合理耕层构造提高东北春玉米产量的根—冠碳氮代谢生理生态机制

Altering tillage methods to create different tilth soil structure is one of the important ways to regulate the roots and shoots growth and yield of maize. Maize is the largest crop in China, and the Northeast Plain is the critical producing region in our country. Currently, soil organic matter reducing and quality declining, and tilth soil structure deterioration increasingly, becoming the key factors among the several restricted factors on the yield of spring maize in Northeast. The preliminary study of this project has confirmed that the reasonable tillage can significantly increase the yield of maize, however, the related mechanisms of action are not clear. Therefore, this project intends to a long-term positioning research platform in different tillage methods, the cultivation column simulation, micro-controlled plot, and field long-term positioning experiments will be conducted to study the improving eco-physiological mechanisms of carbon and nitrogen metabolism in roots and shoots in spring maize under ideal tilth soil structure with increasing yield. In the experiments, the root cutting off from different soil depth and isotope tracer (13C and 15N) methods will be used. The roots and shoots are the significant parts for carbon and nitrogen metabolism during the course of ecophysiology in maize, which suggested the roots and shoots must be as one system to under the yield formation. This project focuses on the physiological and ecological mechanism of maize production in order to improve the yield of maize, the following are studied: (1) to explore the critical process during maize roots morphogenesis and senescence under different tilth soil structure, and quantitative description of its characteristics, and explain its biological and physiological mechanisms; (2) to prove the nitrogen absorption, transport, utilization characteristics by roots, to research the photosynthetic properties, product distribution and accumulation by shoots, under ideal tilth soil structure conditions, to clarify the eco-physiological mechanisms of coordination between carbon and nitrogen metabolism in roots and shoots. The goal of this project is to further enrich the theory of maize cultivation, and provide a scientific basis for establishing the ideal tilth soil structure and improving the high-yielding cultivation techniques, to tapping the potential of maize yield in the future.

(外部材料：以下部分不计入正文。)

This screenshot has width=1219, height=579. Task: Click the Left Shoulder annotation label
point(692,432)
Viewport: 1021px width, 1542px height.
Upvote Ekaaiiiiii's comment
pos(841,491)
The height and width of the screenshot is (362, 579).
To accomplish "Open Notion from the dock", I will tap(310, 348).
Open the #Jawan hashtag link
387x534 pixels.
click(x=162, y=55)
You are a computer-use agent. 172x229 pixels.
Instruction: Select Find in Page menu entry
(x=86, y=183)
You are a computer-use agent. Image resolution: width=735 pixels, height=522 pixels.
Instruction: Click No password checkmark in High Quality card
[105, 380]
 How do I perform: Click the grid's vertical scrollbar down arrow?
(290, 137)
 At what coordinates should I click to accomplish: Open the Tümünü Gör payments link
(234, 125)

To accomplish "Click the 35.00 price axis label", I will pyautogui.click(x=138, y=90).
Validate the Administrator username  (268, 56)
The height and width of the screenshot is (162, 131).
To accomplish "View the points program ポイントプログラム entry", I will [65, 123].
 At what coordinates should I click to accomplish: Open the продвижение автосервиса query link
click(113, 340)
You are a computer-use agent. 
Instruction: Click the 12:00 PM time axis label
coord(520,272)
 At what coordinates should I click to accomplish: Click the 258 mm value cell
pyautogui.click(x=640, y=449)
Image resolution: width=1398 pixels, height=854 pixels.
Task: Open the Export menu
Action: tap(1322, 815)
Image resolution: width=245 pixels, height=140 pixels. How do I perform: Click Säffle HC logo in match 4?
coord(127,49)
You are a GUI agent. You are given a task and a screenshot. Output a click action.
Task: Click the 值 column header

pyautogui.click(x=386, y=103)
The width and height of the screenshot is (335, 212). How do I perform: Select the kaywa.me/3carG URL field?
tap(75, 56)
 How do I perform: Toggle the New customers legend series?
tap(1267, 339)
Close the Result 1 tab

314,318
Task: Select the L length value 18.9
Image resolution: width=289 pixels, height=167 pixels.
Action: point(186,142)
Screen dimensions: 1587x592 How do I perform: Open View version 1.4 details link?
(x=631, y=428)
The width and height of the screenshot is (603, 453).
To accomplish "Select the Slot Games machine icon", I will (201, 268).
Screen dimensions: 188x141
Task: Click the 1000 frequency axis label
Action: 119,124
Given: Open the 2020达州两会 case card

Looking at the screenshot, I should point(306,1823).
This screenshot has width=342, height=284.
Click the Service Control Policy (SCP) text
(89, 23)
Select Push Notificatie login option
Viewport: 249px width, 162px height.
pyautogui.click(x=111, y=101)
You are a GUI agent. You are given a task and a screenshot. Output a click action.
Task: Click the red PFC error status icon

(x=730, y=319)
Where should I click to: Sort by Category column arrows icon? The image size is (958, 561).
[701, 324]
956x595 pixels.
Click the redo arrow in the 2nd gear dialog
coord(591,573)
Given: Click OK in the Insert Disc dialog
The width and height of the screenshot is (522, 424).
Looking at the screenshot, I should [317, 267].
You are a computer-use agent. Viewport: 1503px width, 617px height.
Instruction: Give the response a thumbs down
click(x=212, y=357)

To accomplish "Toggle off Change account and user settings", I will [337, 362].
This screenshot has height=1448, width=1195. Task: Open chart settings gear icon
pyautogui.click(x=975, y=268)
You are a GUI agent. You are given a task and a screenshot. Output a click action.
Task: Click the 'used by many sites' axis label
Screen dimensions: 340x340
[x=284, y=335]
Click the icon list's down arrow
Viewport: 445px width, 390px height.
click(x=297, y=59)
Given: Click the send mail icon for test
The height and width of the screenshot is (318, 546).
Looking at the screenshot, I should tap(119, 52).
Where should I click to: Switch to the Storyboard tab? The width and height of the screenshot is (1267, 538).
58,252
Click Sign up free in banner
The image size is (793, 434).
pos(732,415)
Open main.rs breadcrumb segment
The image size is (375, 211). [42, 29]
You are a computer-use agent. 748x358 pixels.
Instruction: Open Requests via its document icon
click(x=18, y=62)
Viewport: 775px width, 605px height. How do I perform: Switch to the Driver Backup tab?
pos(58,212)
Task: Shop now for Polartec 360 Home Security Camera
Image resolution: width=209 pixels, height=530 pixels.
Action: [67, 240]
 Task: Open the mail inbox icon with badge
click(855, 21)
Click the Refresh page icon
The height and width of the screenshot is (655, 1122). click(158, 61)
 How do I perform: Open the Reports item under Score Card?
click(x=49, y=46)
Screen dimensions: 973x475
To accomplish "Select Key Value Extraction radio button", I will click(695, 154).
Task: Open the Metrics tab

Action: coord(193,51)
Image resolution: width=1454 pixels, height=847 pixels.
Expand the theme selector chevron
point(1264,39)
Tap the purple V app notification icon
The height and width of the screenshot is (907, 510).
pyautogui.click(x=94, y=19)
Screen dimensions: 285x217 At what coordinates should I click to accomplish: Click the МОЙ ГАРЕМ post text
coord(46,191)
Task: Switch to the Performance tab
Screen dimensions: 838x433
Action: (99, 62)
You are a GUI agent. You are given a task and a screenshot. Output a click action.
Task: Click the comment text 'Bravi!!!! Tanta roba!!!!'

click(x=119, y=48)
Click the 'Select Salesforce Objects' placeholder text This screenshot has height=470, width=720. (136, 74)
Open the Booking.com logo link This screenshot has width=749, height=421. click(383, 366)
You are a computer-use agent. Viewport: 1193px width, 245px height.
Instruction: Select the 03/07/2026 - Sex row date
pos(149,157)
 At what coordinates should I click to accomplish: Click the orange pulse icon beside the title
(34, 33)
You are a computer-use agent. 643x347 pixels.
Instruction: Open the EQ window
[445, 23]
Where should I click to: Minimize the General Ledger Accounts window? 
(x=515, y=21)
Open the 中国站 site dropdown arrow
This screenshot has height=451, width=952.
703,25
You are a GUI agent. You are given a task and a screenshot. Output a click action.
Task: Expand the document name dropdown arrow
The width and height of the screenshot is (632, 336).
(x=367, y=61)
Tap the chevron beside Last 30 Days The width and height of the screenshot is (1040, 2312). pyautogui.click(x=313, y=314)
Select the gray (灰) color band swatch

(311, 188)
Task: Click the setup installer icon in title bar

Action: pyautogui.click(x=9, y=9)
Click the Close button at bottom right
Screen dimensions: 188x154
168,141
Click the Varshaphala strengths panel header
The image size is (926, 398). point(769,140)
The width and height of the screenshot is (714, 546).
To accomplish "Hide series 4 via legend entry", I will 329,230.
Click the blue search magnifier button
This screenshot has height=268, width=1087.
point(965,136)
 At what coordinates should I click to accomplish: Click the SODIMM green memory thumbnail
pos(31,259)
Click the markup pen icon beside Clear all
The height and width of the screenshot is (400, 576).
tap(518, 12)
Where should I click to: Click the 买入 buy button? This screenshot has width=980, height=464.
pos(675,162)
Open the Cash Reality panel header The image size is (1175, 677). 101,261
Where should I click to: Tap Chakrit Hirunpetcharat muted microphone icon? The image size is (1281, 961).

改变耕作方式创建不同的耕层构造是调控玉米根系与地上部生长发育及产量形成的重要途径之一。目前，制约东北春玉米单产提高的诸多因素中，以土壤有机质“量减质退”和耕层结构恶化问题尤为突出；本项目前期研究已确证合理耕层能显著提高玉米产量，但其作用机制尚不清晰。因此，本项目拟在不同耕法长期定位平台上，采取栽培柱模拟、控制性微区试验和大田长期定位校验相结合的技术路线，运用断根和同位素示踪的方法，从根系与地上部系统角度，围绕合理耕层提高玉米产量的生理生态机制这个核心开展研究：（1）揭示合理耕层调节玉米根系建成和衰老关键过程，定量化描述其特征，阐释其生物学和生理学机制；（2）探明合理耕层提高玉米产量的根系氮吸收、转运、利用及地上部光合性能、产物分配与累积特性，阐明根系与地上部碳氮代谢协调的生理生态机制。通过研究，进一步丰富玉米栽培学的理论，为合理耕层构造创建和高产栽培技术改进，挖掘玉米产量潜力提供科学依据。

通过不同耕作方式创建合理的耕层构造是调控玉米根系与冠层生长发育及产量形成的重要途径之一。本项目在黑土地不同耕法长期定位实验创建的不同耕层构造平台上，运用碳氮稳定性同位素示踪法从根系—地上部系统角度，围绕合理耕层提高玉米产量的碳氮代谢生理生态机制开展了相关研究工作，取得如下主要研究结果。. （1）少耕和免耕处理可以显著提高0-20cm耕层土壤碳氮含量，微生物活性与多样性提高，促进了根系对肥料氮的吸收；（2）玉米籽粒中的氮素分别有13.5%、17.2%和69.3%来源于底肥、追肥和土壤。长期少耕处理玉米根系来源于追肥的氮吸收量和吸收比例较高，茎秆来源于底肥的氮吸收量和吸收比例较高，且茎秆和籽粒的干物重和氮吸收量较高，从而导致其籽粒产量和氮吸收量较高；（3）少耕处理籽粒13C同位素的回收率与分配率显著高于其余各处理，较深翻、免耕和常规垄作处理显著提高10.5%、6.1%和47.6%，说明长期少耕处理能通过促进根系发育进而使得冠层光合产物高效地向籽粒中转运，提高光合碳的利用率；（4）少耕和免耕增加了玉米果穗的百粒重、穗粒数和收获指数，光合产物中碳向籽粒的分配比例较高，从而使得产量构成因素显著提高，获得较高产量主要得益于叶片的光合碳代谢生理显著改善。. 长期少耕和免耕通过构建的合理耕层直接促进了玉米根系发育及氮代谢，改善了冠层的光合碳代谢，为黑土地保护性利用提供了科技支撑。